Exercise aim: From the entries below, count every line that contains the word "dimensions". Please give the number and nothing else.

Provided records:
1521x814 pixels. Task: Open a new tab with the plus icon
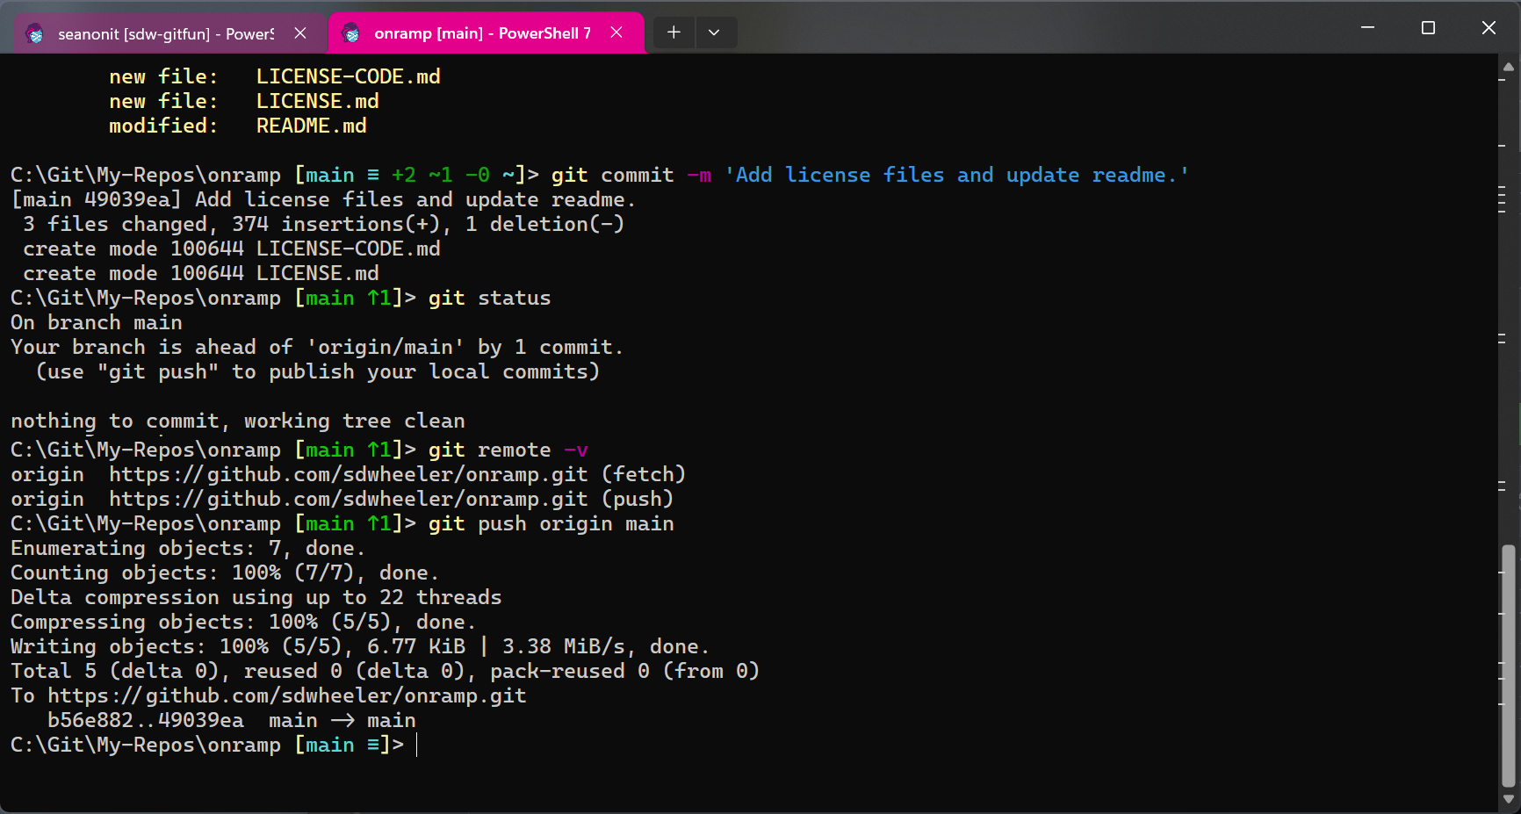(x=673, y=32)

* * *

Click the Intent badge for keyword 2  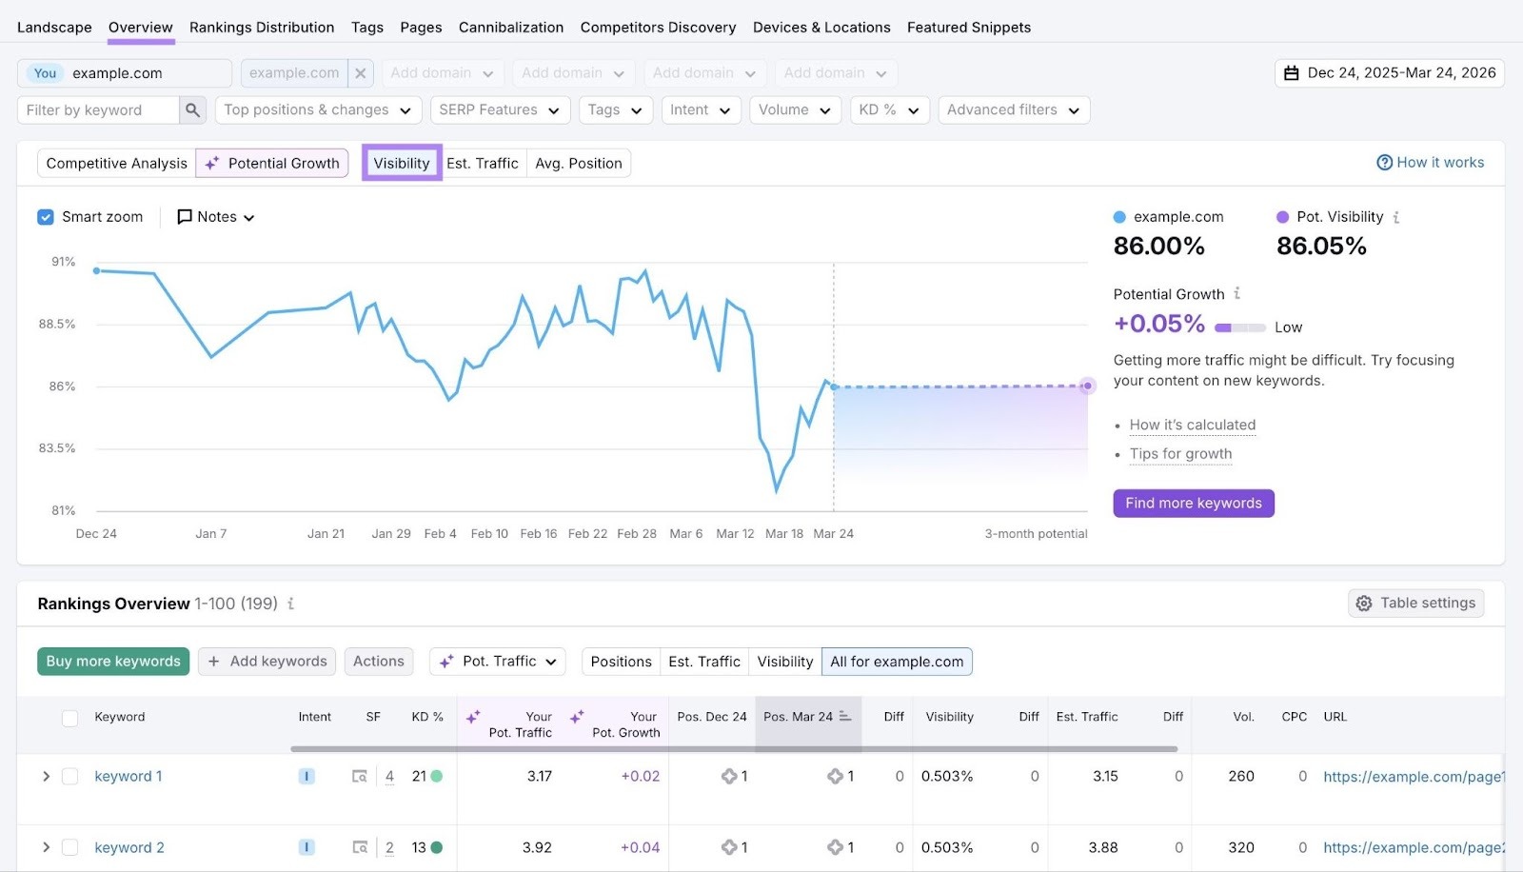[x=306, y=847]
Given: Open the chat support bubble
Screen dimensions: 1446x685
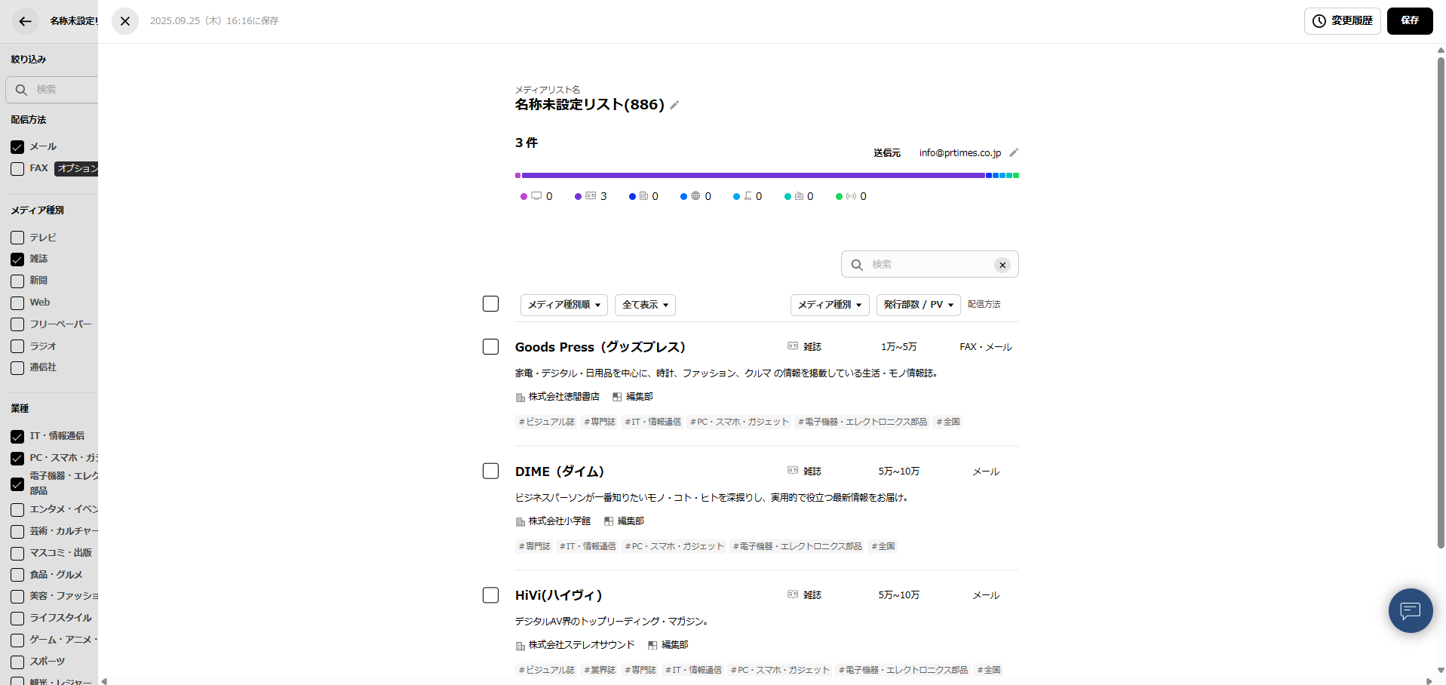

---

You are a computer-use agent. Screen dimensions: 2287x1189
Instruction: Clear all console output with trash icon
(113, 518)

Exercise result: 2